Friday, November 12, 2010

Wandering minds and happiness now.

"A human mind is a wandering mind, and a wandering mind is an unhappy mind. The ability to think about what is not happening is a cognitive achievement that comes at an emotional cost." Psychologists Matthew A. Killingsworth and Daniel T. Gilbert of Harvard University reporting on a recent study in the journal Science.
I went to a Remembrance Day ceremony yesterday with my youngest daughter and my friend BA who is visiting from Vancouver. We stood in the cool November sunshine as TAPS played and a moment of silence descended upon the large crowd that was gathered. Unlike in previous years, the gathered crowd did not fit into the park where the Cenotaph is situated. The large crowd flowed over into the street requiring police supervision to re-direct traffic where the road was blocked off to accommodate all the people.

As I stood and watched and listened my mind wandered. I wondered about our Neanderthal forbears and who was the first person killed by another. Was it out of fear? Love? Desire? Did that person want something the other had. Was it an accident? And what happened after he or she realized the power they had over another human being's life?

Did they feel remorse? Surprise. Confusion. Did they care? Did they even know they'd done something 'wrong' or, was it simply part of their world. We kill animals. We kill people. Did they even have a 'word' or symbol or emotion for killing?

Did they look at the person they'd killed as a member of their 'family', or did they look at them as a source of food? Was it a kill them or be killed survival instinct that kicked in and caused them to respond to a situation that took them by surprise and left them wondering, 'what have I done?' Did they feel a sense of loss. Of sadness. Of sorrow? Did they know that what they'd done had the potential to change the course of our lives today?

According to scientists it's unlikely our Neanderthal ancestors even thought about these questions. Their cognitive abilities were far different, far less developed than ours. In a report published in the Nov. 9 issue of
Current Biology, Philipp Gunz of the Max Planck Institute for Evolutionary Anthropology writes, "In modern humans, the connections between diverse brain regions that are established in the first years of life are important for higher-order social, emotional, and communication functions. It is therefore unlikely that Neanderthals saw the world as we do."

I wonder how our ancestors saw the killing of another human being. I wonder how much we've learned.

I stood at the Cenotaph yesterday and honoured the fallen, those men and women who went off to war and never came home alive, and I wondered, what is the point of war if we cannot find peace on our planet?
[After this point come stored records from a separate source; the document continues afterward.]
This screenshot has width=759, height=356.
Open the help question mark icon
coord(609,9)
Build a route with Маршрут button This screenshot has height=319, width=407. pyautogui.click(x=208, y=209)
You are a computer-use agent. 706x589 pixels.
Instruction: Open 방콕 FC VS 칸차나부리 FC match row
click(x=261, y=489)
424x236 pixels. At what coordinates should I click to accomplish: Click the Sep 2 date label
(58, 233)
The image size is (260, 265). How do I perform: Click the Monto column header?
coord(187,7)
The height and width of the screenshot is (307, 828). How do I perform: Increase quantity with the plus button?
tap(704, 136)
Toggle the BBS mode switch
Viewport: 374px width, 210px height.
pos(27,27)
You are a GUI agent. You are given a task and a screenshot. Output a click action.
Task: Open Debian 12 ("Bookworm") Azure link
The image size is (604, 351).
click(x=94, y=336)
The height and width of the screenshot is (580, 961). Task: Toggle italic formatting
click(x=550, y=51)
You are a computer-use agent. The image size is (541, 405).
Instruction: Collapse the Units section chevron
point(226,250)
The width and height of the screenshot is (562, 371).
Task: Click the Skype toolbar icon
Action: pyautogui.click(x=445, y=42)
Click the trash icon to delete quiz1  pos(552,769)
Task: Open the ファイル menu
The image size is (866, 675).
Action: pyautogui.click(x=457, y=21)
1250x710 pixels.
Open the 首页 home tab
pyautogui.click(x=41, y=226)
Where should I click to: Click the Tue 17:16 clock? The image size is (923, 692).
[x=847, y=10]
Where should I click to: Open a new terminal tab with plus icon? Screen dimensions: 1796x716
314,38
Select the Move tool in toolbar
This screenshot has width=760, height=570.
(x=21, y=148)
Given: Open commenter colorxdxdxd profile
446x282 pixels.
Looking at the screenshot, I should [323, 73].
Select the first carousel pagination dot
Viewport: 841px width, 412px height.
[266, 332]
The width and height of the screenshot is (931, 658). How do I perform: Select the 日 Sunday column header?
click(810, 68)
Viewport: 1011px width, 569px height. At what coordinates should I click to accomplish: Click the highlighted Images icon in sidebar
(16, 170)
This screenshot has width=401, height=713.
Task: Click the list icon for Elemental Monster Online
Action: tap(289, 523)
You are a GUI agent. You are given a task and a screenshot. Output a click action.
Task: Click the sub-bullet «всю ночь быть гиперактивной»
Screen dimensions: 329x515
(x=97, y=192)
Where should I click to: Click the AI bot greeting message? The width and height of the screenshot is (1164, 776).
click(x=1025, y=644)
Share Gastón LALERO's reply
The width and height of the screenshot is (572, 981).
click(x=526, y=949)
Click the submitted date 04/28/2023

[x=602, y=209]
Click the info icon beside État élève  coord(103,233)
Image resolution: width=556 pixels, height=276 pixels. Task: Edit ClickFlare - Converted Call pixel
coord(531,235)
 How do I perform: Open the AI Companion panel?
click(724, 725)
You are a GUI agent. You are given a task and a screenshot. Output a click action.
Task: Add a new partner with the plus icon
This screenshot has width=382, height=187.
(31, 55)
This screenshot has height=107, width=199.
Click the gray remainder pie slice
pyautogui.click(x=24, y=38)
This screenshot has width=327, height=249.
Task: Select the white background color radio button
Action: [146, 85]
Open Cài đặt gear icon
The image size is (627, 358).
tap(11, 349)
War kills. For every mother's child who dies in an act of war a seed of hatred is sown into the soils of our collective consciousness. How can we not hate when we cannot love each other enough not to kill? How can we have peace when we look at our fellow human beings as enemies?

Is the antidote to war forgiveness?

I stood at the Cenotaph and I wondered and agree with Killingsworth and Gilbert, wondering about war comes at great emotional cost. And thinking about all the peace that is not happening in our world today causes me distress.

I must balance my thinking. Go back to my center and focus on the peace I create in my world around me. Aligned with Gandhi's teachings, I must be the peace I want to create.

If I am unhappy about the state of world peace, thinking about it doesn't change the world. It just makes me more unhappy.

Focusing my thinking on the here and now, staying present in the moment has greater possibilities for my well-being than letting my mind wander into the past, the future or the lack of what is or isn't in my life today. I was not there to honour war, I was there to remember those who gave their lives so I can be free today to experience all this planet has to offer -- in war and peace.

I went to a Remembrance Day Ceremony yesterday and in that moment of silence found myself once again where I need to be, living this one wild and precious life in the rapture of now, celebrating all that I have and all that I can do to make it my best moment yet so that my ripple affect becomes a celebration of life and love, not war. Nameste.

And for those who have an IPhone, you can track your happiness in the now and be part of Killingsworth and Gilbert's research on human happiness by visiting Track Your Happiness here.






2 comments:

Linda Bob Grifins Korbetis Hall said...

true, we all need to balance our thinking.
lovely post,
Happy Friday.

Claim awards from my post if you wish.
http://itistimetothinkformyself.blogspot.com/2010/11/november-greetings-appreciations.html

Maureen said...

This aspect of the research of Killingsworth and Gilbert is fascinating.

How it might be applied by the person in the street is worth considering, too, because the cost is more than emotional.

I think in some respects we're not so much seeking happiness, however that's defined, as trying to find a way to find meaning in the life we create or have.